As part of the Korea Foundation’s global e-school initiative, the CIC e-School consortium, leverages the existing distance learning framework of the Committee on Institutional Cooperation (CIC) to establish a program of high quality instruction in Korean Studies.
The structure of the CIC e-School is based on the key notion that each course is taught as a cluster composed of a host campus, where the course is being physically taught, and home campus(es) where the classroom exists virtually. The variety of courses offered in any given year will be based on the existing courses offered by the CIC partner universities.
The CIC e-School features a variety of instructional assistance, administrative support, and grants, through which existing Korean Studies faculty members are incentivized to make course curricula available outside of their home campus and develop new courses.
The CIC Korean Studies e-School is composed of a director supported by an administrator based at the University of Michigan Nam Center for Korean Studies and assisted by faculty liaisons from other participating universities. Dr. Nojin Kwak, the director of the Nam Center for Korean Studies at the University of Michigan, serves as the director of the CIC Korean Studies e-School.
The CIC e-School consortium proposes to become a leader in the development of Korean Studies and make the Midwest a new magnet for scholarship on Korea.
All of the participating universities in the Korea Foundation CIC Korean Studies e-School are tremendously excited in this project which brings the consortium of the Committee on Institutional Cooperation's infrastructure to enhance the study of Korea in the Midwest. We are proud to bring this innovative program designed to connect the best of Korea-related instruction available among Midwestern schools with students eager to develop their knowledge of this area. Here, we seek to create ties among undergraduate Koreanists at various campuses with video-conference mediated instruction and physical as well as virtual interactions.

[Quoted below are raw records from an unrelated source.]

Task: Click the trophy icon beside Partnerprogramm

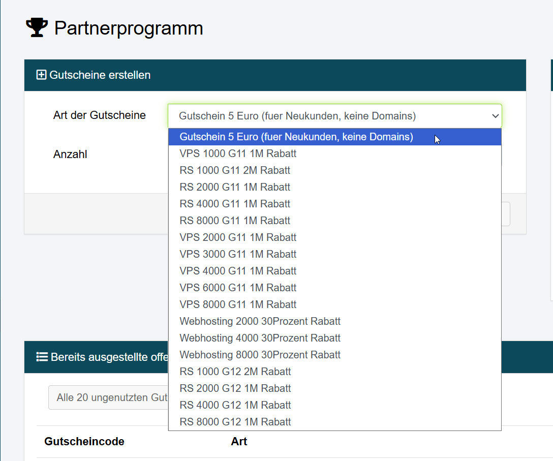Action: tap(37, 28)
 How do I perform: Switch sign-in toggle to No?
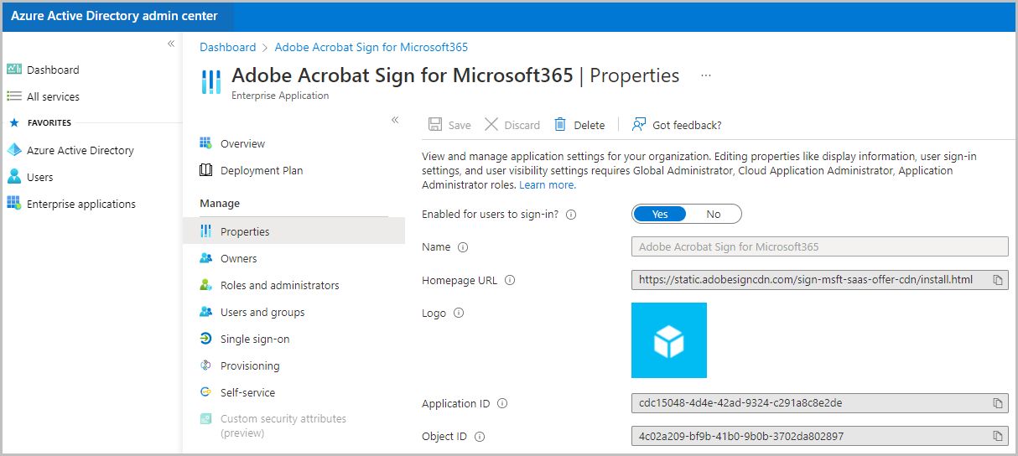pos(714,214)
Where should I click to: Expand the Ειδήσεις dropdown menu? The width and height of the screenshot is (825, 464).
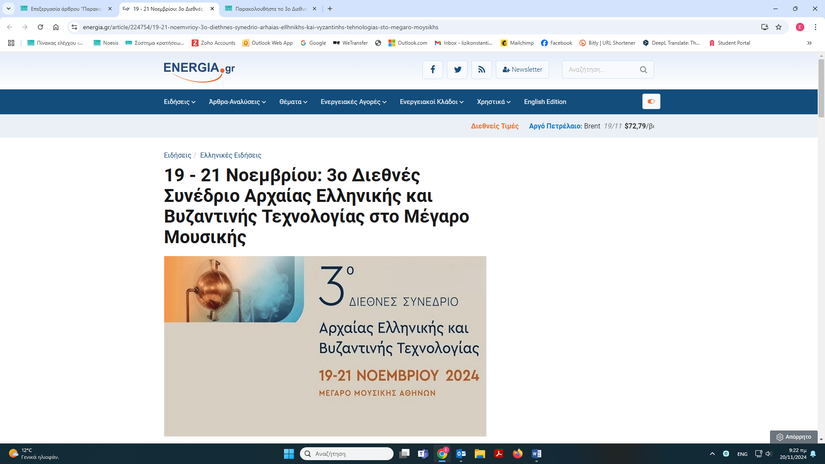pos(180,102)
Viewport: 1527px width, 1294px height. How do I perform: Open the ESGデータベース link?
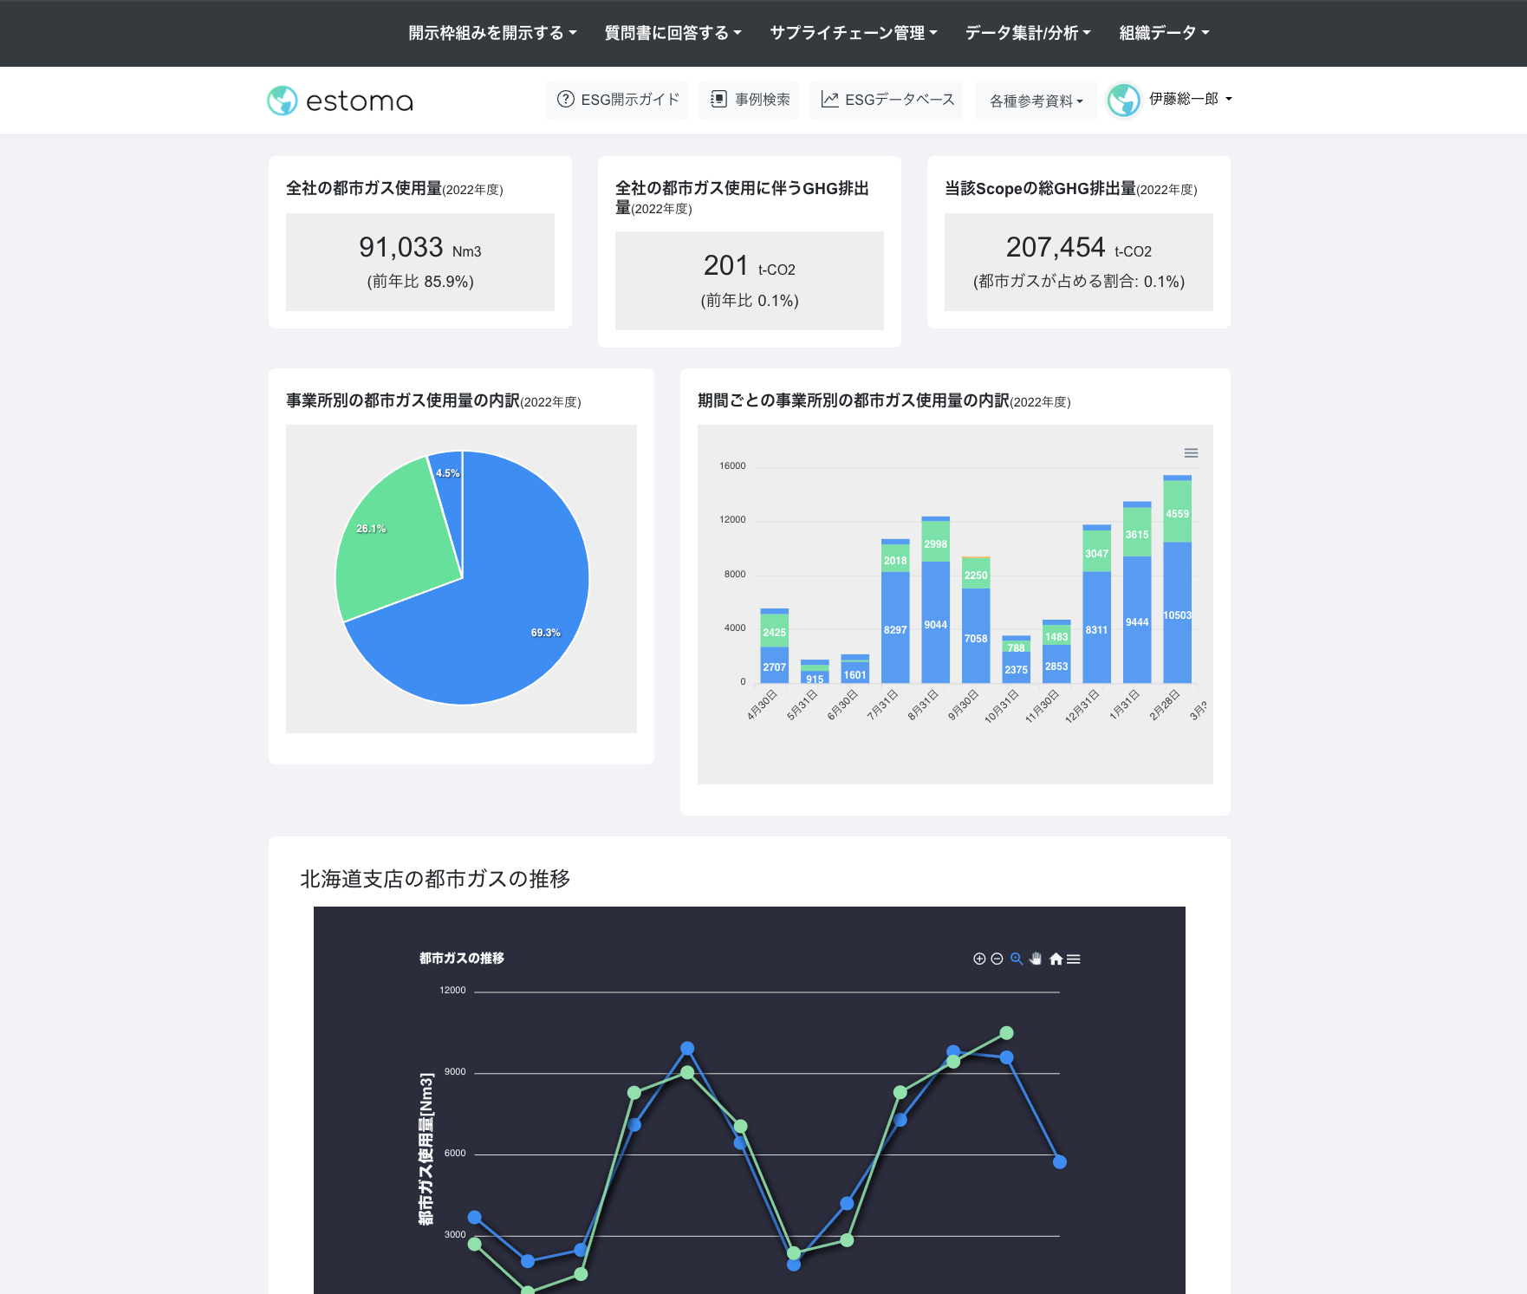tap(887, 100)
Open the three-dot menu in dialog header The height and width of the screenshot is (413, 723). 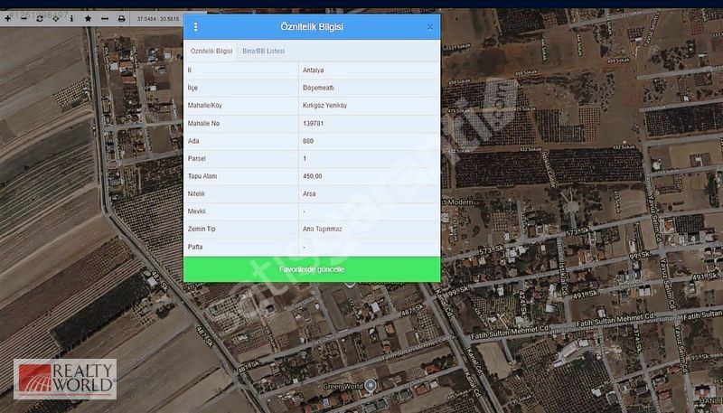point(196,27)
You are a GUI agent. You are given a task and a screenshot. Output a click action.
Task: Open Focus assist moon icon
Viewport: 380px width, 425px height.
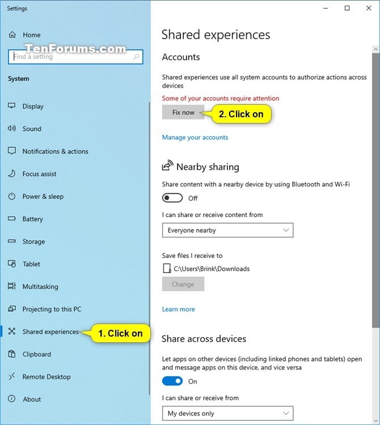click(12, 173)
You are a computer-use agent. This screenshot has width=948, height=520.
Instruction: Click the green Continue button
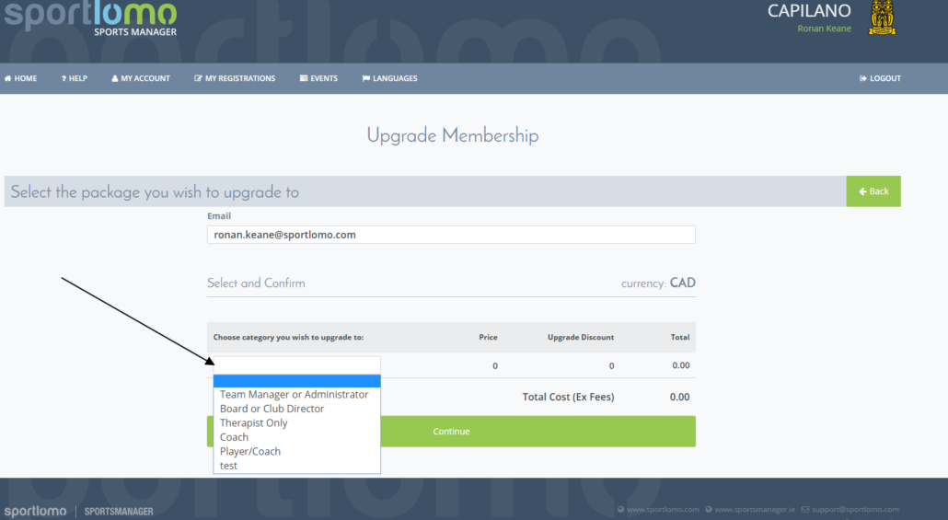point(451,431)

In a short period of time, the e-School project is enabling students to deepen their knowledge of Korea, bringing high-quality instruction to campuses where the interest in Korean Studies is burgeoning, and also providing new perspectives on Korea for students who already have a strong foundation in Korean studies. We believe that e-School anticipates a decentralized, organic community of Korean studies students and scholars to meet the demands of a growing interest in the important position that the Korean peninsula and its peoples hold on the global stage. It is our goal to bring opportunities for students to come to understand a place very distant from the classroom, often in a time not their own, and filled with people very different from themselves.